Your output should be everything below from the line containing "Click the regions text field" down to the line containing "Image resolution: width=714", both ends included, copied exactly, with pictures left out.

=======

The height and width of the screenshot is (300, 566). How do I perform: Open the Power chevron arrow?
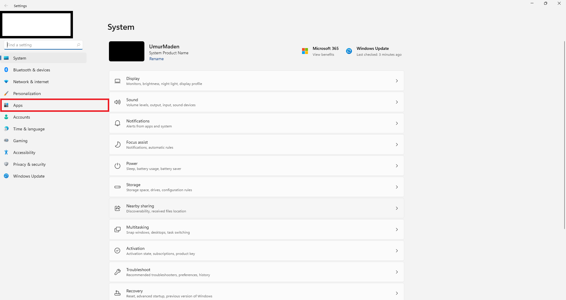[397, 166]
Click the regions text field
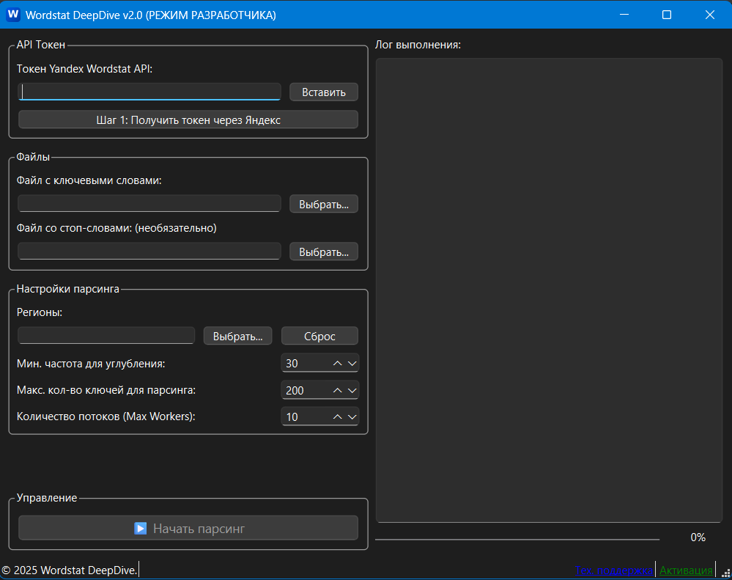732x580 pixels. [106, 335]
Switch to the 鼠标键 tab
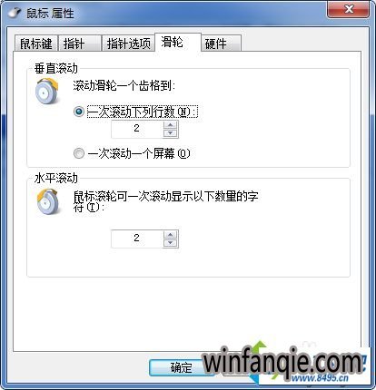The height and width of the screenshot is (390, 376). click(x=36, y=44)
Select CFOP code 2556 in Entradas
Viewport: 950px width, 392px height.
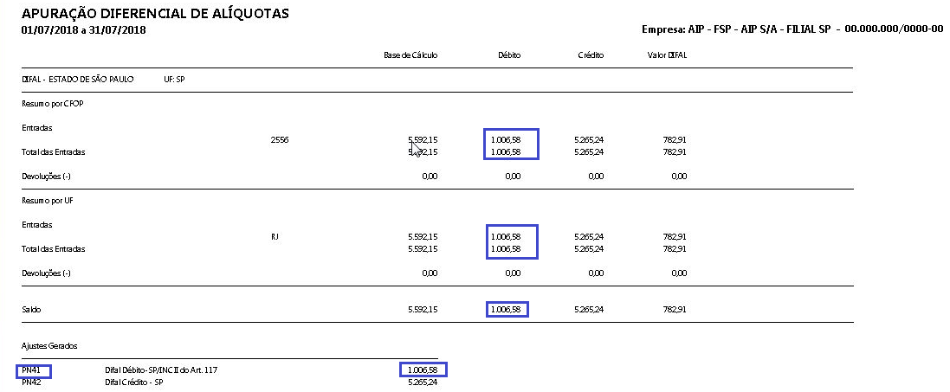coord(280,138)
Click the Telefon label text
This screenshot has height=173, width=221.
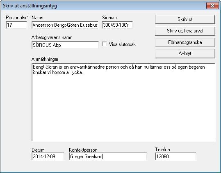(162, 150)
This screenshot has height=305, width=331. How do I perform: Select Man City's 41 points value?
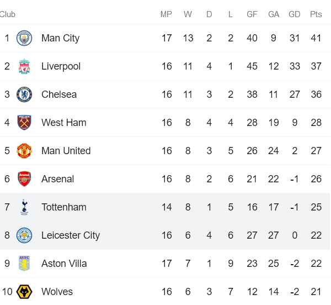point(316,38)
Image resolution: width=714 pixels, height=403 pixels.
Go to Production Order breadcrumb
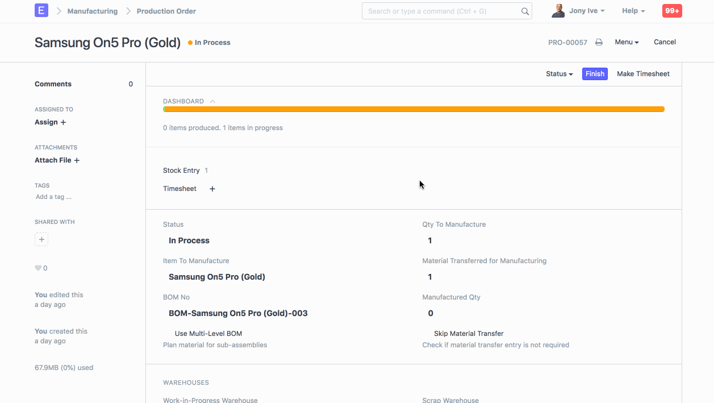click(x=166, y=11)
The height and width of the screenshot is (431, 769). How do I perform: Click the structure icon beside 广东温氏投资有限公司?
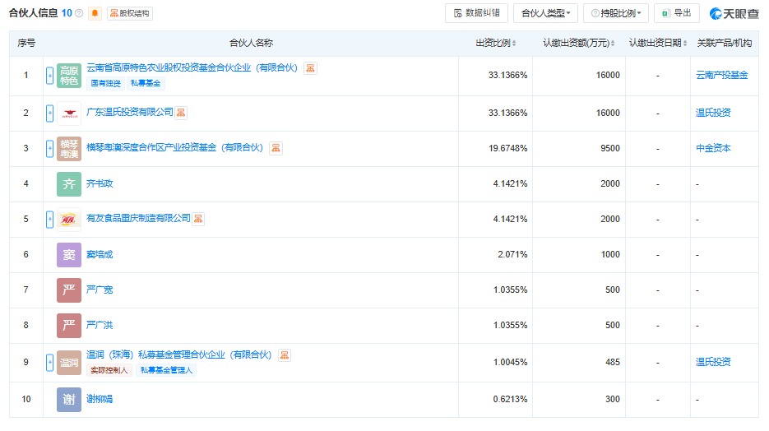click(182, 113)
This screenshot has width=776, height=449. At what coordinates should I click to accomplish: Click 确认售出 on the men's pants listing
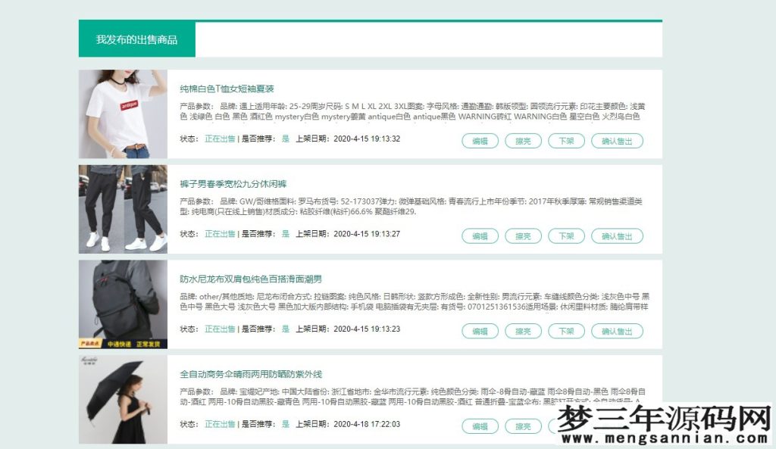(617, 236)
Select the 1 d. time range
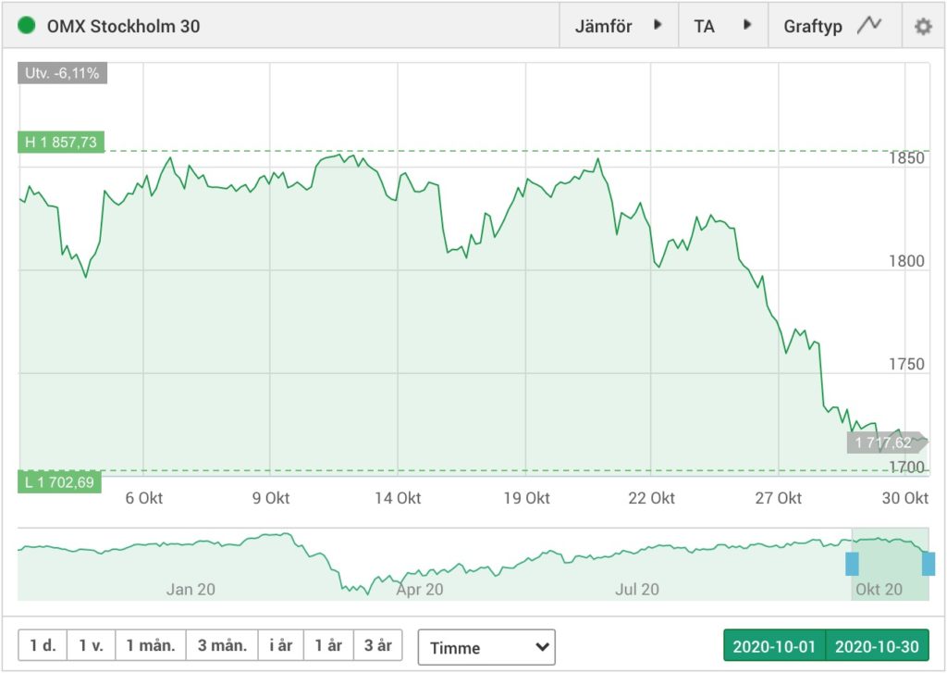Screen dimensions: 947x673 pyautogui.click(x=43, y=645)
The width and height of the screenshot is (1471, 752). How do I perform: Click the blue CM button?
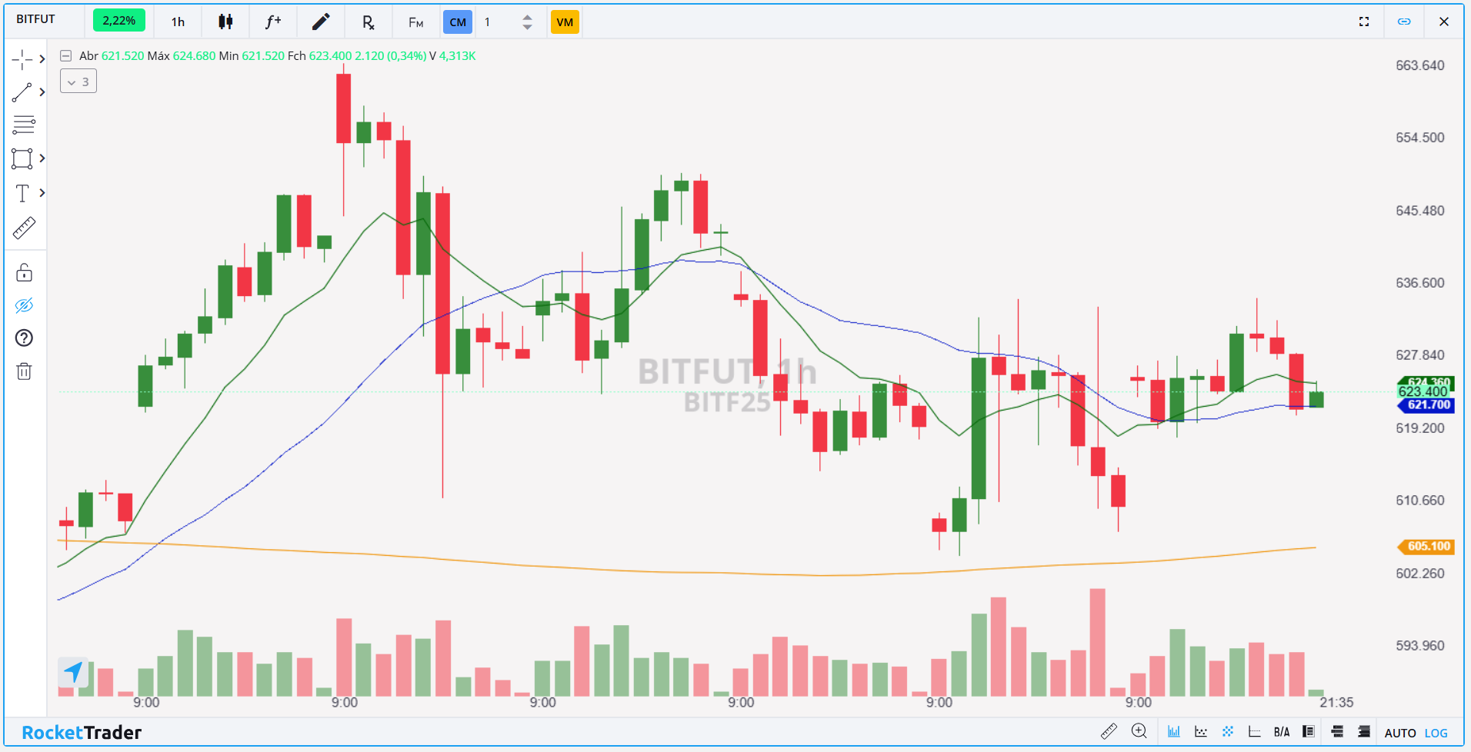(458, 22)
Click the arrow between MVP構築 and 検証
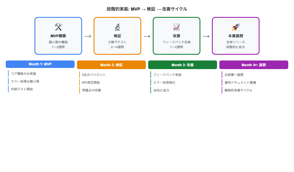The width and height of the screenshot is (294, 172). click(x=88, y=36)
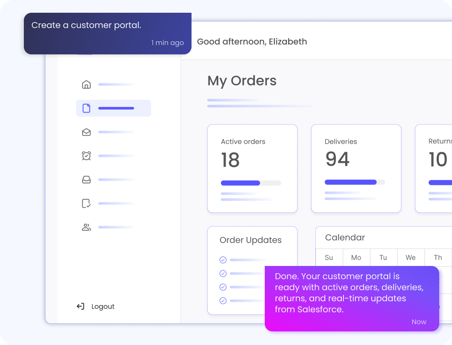The width and height of the screenshot is (452, 345).
Task: Select the We column in Calendar
Action: click(411, 257)
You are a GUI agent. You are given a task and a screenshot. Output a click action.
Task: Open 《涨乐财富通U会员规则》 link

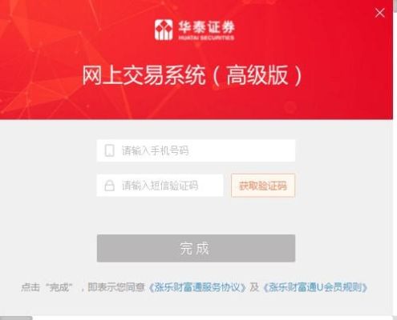pos(315,287)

=======

SOLUTION TO THIS EXERCISE
Click the regions text field
732x580 pixels. [106, 335]
Switch to the 鼠标键 tab
The height and width of the screenshot is (390, 376). click(x=36, y=44)
Select CFOP code 2556 in Entradas
Viewport: 950px width, 392px height.
coord(280,138)
Click the Telefon label text
This screenshot has height=173, width=221.
(162, 150)
This screenshot has height=305, width=331. How do I perform: Select Man City's 41 points value?
point(316,38)
Image resolution: width=714 pixels, height=403 pixels.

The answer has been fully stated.